Method Type Stealthiness Anti-Dilution Convergence Overall
Rand-GDBA Backdoor (static trigger) Low Poor Low
GTA Backdoor (adaptive trigger) Medium Medium Medium
Opt-GDBA Backdoor (optimized trigger) Medium Medium Medium
NI-GDBA Adversarial (from scratch) High N/A Slow Medium-High
FedShift Backdoor + Adversarial High Strong Fast Highest

The core innovation of FedShift lies in breaking the paradigm barrier between backdoor and adversarial attacks: the injection stage of backdoor attack provides stealthiness and an optimization starting point, while the search stage of adversarial attack delivers final attack effectiveness.

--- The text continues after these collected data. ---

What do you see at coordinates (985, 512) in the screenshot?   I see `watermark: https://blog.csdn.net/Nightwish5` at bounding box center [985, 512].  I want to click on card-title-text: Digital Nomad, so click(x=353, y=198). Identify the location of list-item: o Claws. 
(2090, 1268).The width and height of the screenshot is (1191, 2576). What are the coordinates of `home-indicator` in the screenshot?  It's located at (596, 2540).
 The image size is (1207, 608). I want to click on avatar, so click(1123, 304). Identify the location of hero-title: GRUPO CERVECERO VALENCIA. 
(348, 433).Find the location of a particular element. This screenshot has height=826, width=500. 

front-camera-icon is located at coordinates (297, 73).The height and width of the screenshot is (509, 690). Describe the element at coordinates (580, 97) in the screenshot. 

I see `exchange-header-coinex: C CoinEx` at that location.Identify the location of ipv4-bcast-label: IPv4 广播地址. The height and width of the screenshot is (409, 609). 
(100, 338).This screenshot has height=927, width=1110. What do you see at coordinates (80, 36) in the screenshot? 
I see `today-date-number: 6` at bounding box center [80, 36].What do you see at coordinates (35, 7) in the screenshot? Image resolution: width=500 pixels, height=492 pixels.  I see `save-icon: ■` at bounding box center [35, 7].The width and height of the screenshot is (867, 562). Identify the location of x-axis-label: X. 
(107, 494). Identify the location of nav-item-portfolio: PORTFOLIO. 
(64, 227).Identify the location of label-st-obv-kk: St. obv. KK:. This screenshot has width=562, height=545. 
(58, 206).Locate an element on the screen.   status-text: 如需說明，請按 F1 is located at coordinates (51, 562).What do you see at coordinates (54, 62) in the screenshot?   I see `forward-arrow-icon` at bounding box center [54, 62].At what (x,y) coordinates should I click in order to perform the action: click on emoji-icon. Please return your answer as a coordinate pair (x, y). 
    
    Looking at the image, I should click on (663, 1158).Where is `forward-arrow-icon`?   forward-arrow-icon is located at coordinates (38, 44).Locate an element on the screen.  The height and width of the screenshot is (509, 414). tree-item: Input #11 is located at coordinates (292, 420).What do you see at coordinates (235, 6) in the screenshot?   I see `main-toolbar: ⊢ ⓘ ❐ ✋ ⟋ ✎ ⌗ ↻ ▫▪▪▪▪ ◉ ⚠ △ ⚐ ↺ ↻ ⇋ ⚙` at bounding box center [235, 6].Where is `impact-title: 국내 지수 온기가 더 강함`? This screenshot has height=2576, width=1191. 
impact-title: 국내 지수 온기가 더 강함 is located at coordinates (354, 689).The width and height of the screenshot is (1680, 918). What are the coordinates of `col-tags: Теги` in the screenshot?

  • Defense perspective: This work reveals that attacks conducted via gentle distributional shifts in feature space are extremely difficult to detect; future defenses should focus on monitoring subtle anomalous drifts in embedding distributions during training.
  • Federated learning security: The results indicate that relying solely on aggregation-level robust defenses (e.g., Krum, Bulyan) is insufficient against such attacks; data-level detection mechanisms must be incorporated.
  • Attack method fusion: The two-stage "inject-and-search" paradigm can be generalized to other federated learning tasks (text, image), serving as a general-purpose attack design template.

Rating

  • Novelty: ⭐⭐⭐⭐ — The two-stage "Hide and Find" paradigm is pioneering, naturally unifying backdoor and adversarial attacks.
  • Experimental Thoroughness: ⭐⭐⭐⭐ — Six large-scale datasets, three defenses, and rich ablations; coverage of GNN architectures and defense methods could be broader.
  • Writing Quality: ⭐⭐⭐⭐ — Motivation is clear, with a well-structured correspondence between three challenges and three solutions; strong logical coherence.
  • Value: ⭐⭐⭐⭐ — Provides important reference value for federated graph learning security research; the new paradigm can inspire subsequent work.